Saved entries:
= = = =
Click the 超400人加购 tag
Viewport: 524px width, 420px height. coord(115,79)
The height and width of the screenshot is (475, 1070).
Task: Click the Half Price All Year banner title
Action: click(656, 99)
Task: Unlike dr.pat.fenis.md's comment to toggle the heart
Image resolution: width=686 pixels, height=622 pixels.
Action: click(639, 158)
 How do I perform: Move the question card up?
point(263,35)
= = = =
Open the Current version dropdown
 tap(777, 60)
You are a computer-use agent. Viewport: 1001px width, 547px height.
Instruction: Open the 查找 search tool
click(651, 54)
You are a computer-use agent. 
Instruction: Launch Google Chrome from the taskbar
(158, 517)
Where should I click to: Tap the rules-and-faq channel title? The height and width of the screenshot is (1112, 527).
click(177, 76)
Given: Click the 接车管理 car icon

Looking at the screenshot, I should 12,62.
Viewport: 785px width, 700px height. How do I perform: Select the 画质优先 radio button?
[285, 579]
= = = =
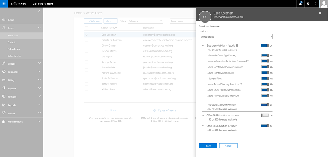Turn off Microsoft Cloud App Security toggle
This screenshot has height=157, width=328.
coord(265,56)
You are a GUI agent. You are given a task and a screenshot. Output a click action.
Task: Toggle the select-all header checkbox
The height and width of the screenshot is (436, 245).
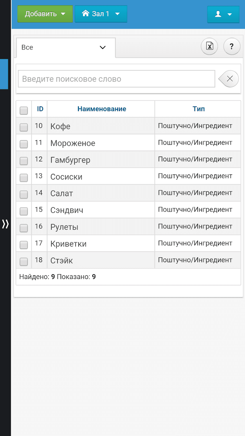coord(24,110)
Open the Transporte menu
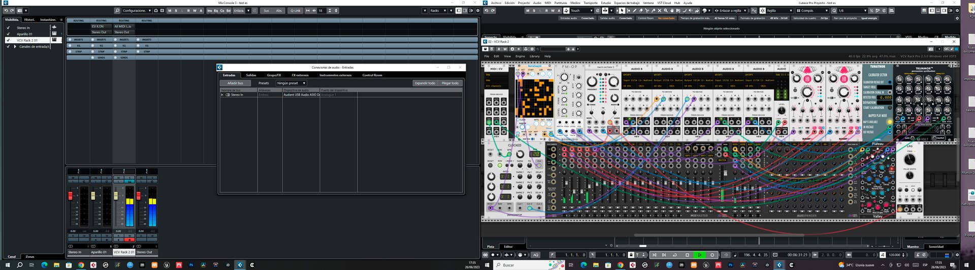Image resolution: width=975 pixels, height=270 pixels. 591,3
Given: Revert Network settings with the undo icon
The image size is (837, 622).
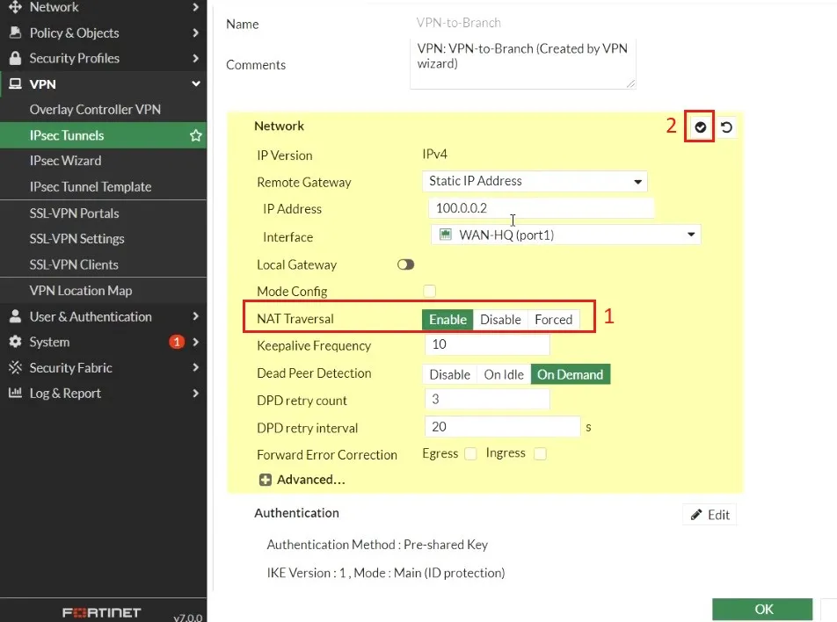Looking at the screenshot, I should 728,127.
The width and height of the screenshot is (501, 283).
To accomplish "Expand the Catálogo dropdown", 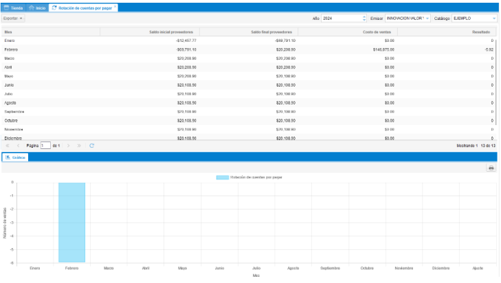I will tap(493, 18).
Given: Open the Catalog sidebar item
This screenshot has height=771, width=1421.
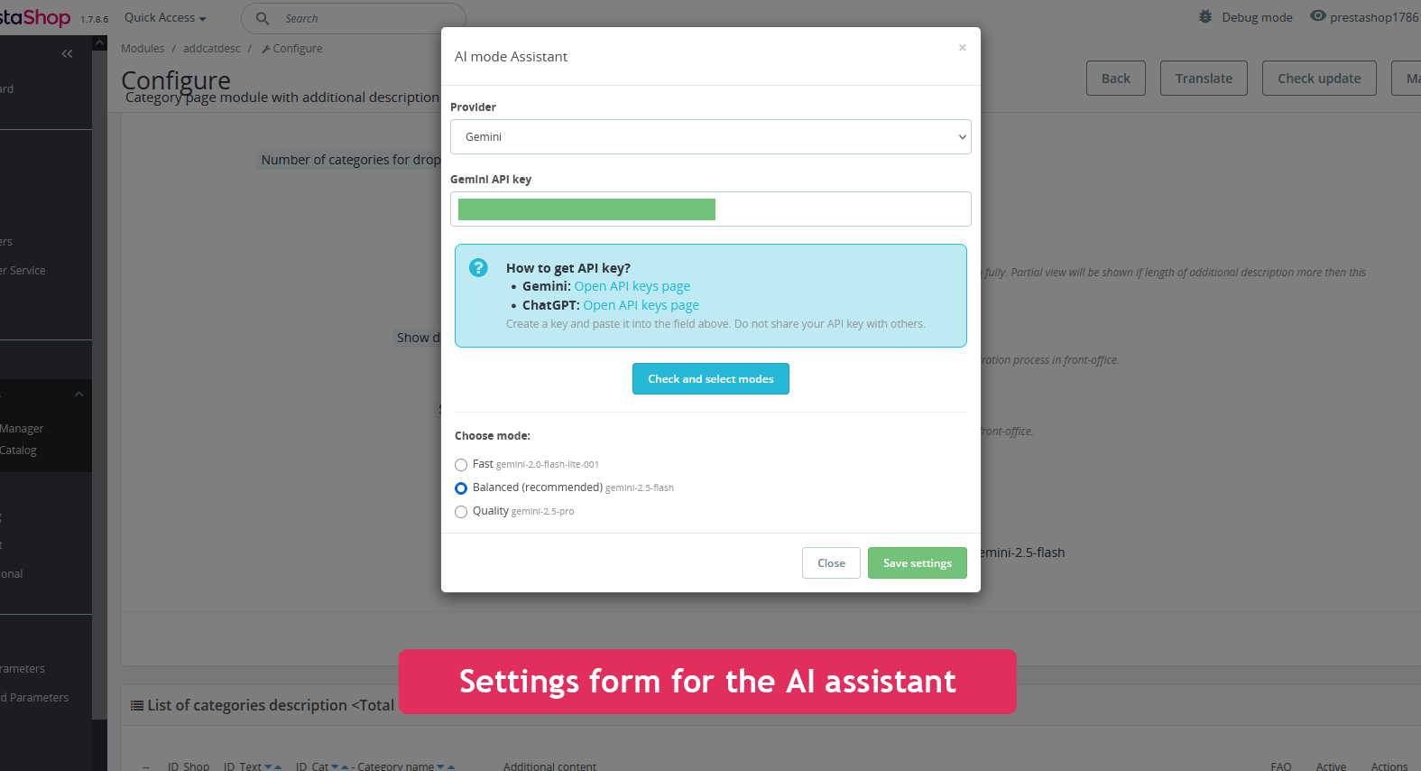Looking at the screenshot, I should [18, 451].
= = = =
_Work order:_ Search each line of the data above for "agent", and copy the lines where it occurs.

_Task response:_
You are a computer-use agent. Viewport: 1001px width, 547px height.
You are a computer-use agent. 
You are a GUI agent. You are given a task and a screenshot. Output a click action.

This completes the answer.